Cock Sparrer’s career was brief but bright and Lammin’s next band, The Little Roosters, built on the acclaim, and their one and only album was produced by Joe Strummer. “I saw him on a back street near Portobello Road and I’d just returned from France. I offered him a Gauloises, and he was so made up I gave him the packet. A few weeks later he was in the studio producing us.”
A successful period acting reinforced the lesson working with Strummer had taught him: “You always perform best living in the moment. That was fundamental when I came back to my first love, music.”
Formed with Gary’s childhood pal bassist Martin Stacey (from class of 76 stars Chelsea), The Joyriders had several drummers, including Rat Scabies, before Chris Musto (Johnny Thunders and Glen Matlock & The Philistines) completed the lineup. The band were named after graffiti celebrating a car-stealing gang who thrived during the era of docklands development.
“The name was noticed by the original gang, and I was told they agreed it was a great handle for a band. As they were so cool, I’ve always acknowledged their efforts to highlight a community being carved up by property developers.”
With their sartorial style - Glam Mutton Chops, raffish tartan suits, Dickensian headgear - and diehard adherence to the punk staples of Noise and Revolution — they’ve been labelled steampunk.
“Its an interesting term.
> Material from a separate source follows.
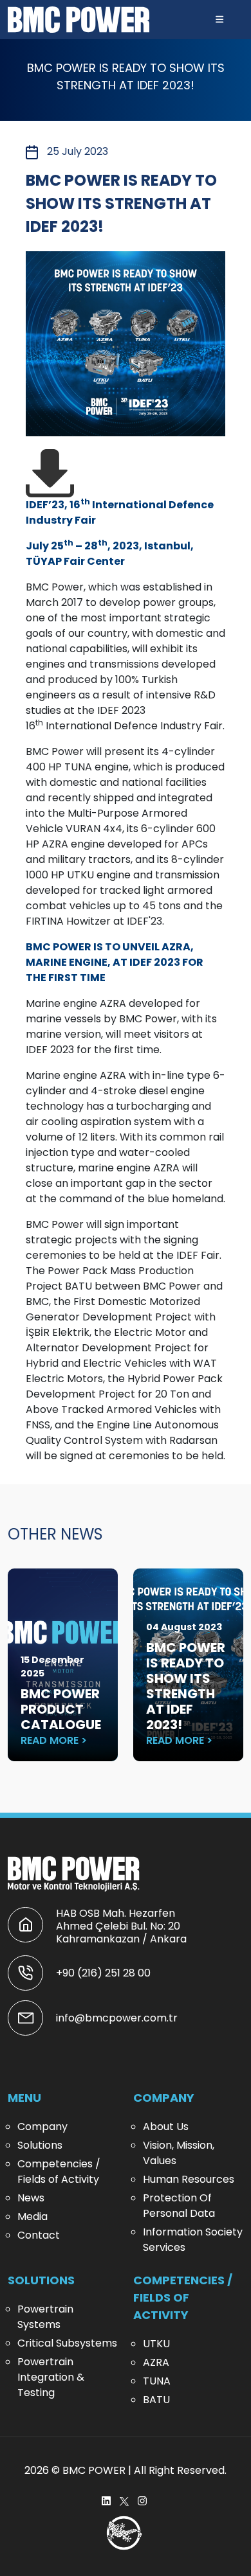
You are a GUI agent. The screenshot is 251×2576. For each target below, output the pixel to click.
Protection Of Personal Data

I fully believe that to go forward you have to pay respect to whatever is at the core of your music... whatever inspired you in the first place.”
The approach has already produced notable dividends. Following a tour dedicated to the insurrectionary spirit of The MC5, Gary hooked up with the Detroit legends' manager and mouthpiece John Sinclair, who narrated second album Noise And Revolution and makes a slight return on their excellent third outing Flamboyant Thugs.
“What we do is play straight-ahead rock'n'roll with good choruses and socialist ideology included in the song.
“I feel as vibrant and vital now as I did when I was a young man, but now I can intellectualise my thoughts and feelings much better.
“We’re people from the days before mobile phones and computers, when people had real social interaction and there was more care and compassion in the world.
“We hope to attract younger people so they realise any situation is only down to us, it’s not about corporate people telling you how things should be. You can make a stand against this stuff. You can make a difference"."